IL FATTO

Baronissi, Giotto ucciso da due feroci pit-bull

C’è la denuncia per il cagnolino sbranato dagli animali incustoditi

BARONISSI - Lo hanno aggredito mentre era a passeggio con il padrone, ferendolo a morte. Una storia straziante, quella del piccolo Giotto, per il quale ora tutta Baronissi invoca giustizia. Il cagnolino di sette mesi è stato sbranato per strada da una coppia di pitbull, a quanto pare fuggiti da un’abitazione. L’episodio si è consumato mercoledì alle 15. Andrea Gallo , residente a Saragnano, stava portando a spasso Giotto, quando sono sopraggiunti i due cani.

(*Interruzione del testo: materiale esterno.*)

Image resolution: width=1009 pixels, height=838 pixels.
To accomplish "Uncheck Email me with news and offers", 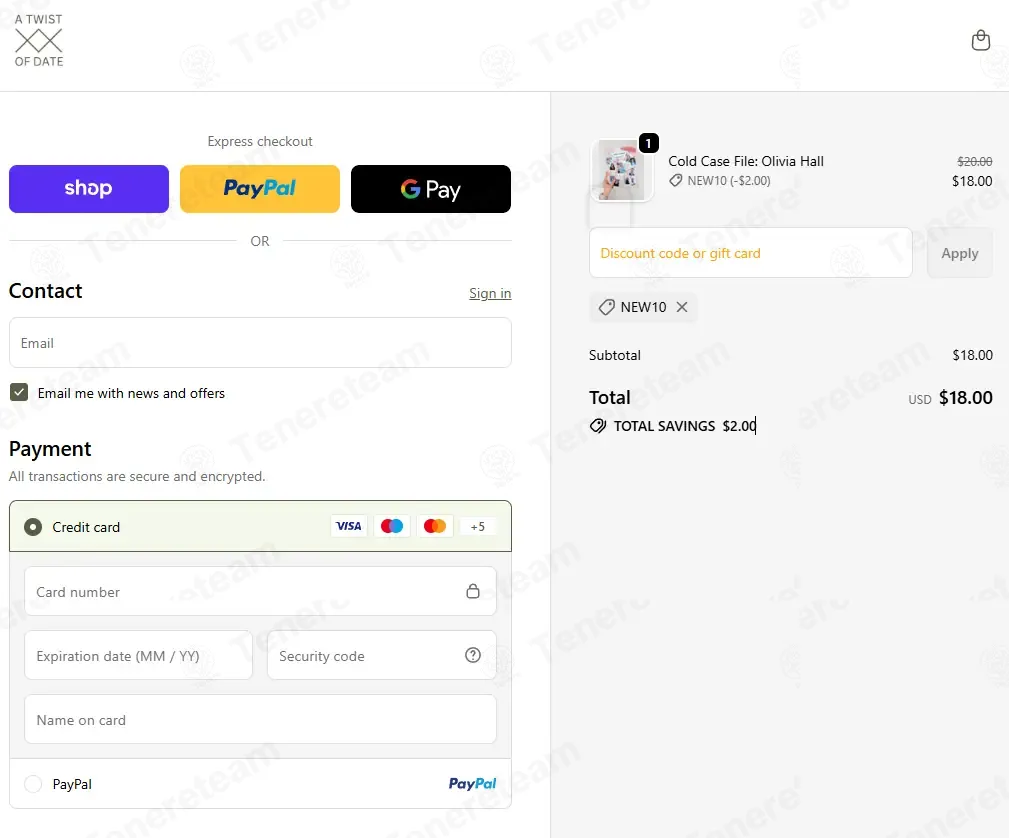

«Erano inferociti - racconta l’uomo, sotto shock - Lo hanno attaccato e sbranato, nonostante lui abbia provato a difendersi. Solo dopo un quarto d’ora siamo riusciti a liberarlo ma era troppo tardi». Il veterinario Gaetano Petta ha operato per due ore cercando di suturare le gravi ferite riportate dal cane, che aveva perso molto sangue. Il padrone ha riportato Giotto a casa, ma il mattino dopo il cane è morto. «E se ci fosse stato un bimbo? - si chiede Andrea Gallo - Ho tentato di difendere Giotto e credo di essere stato incosciente, perché ho rischiato la mia vita».

Nei confronti dei proprietari dei pitbull è scattata la denuncia ai carabinieri e la segnalazione ai vigili urbani. «Non voglio risarcimenti, ma giustizia per il mio cane. Quei pitbull vanno accuditi come si deve, magari in una struttura». Sulla vicenda è intervenuto Guido Scarano , coordinatore cittadino di FdI: «Lascia sgomenti il fatto che l’accaduto si sia verificato nei pressi di un campo di tennis, di una scuola elementare e di un parco giochi, luoghi frequentati da bambini. Numerose segnalazioni non sono servite. La morte di Giotto dia una scossa affinché casi del genere non accadano più».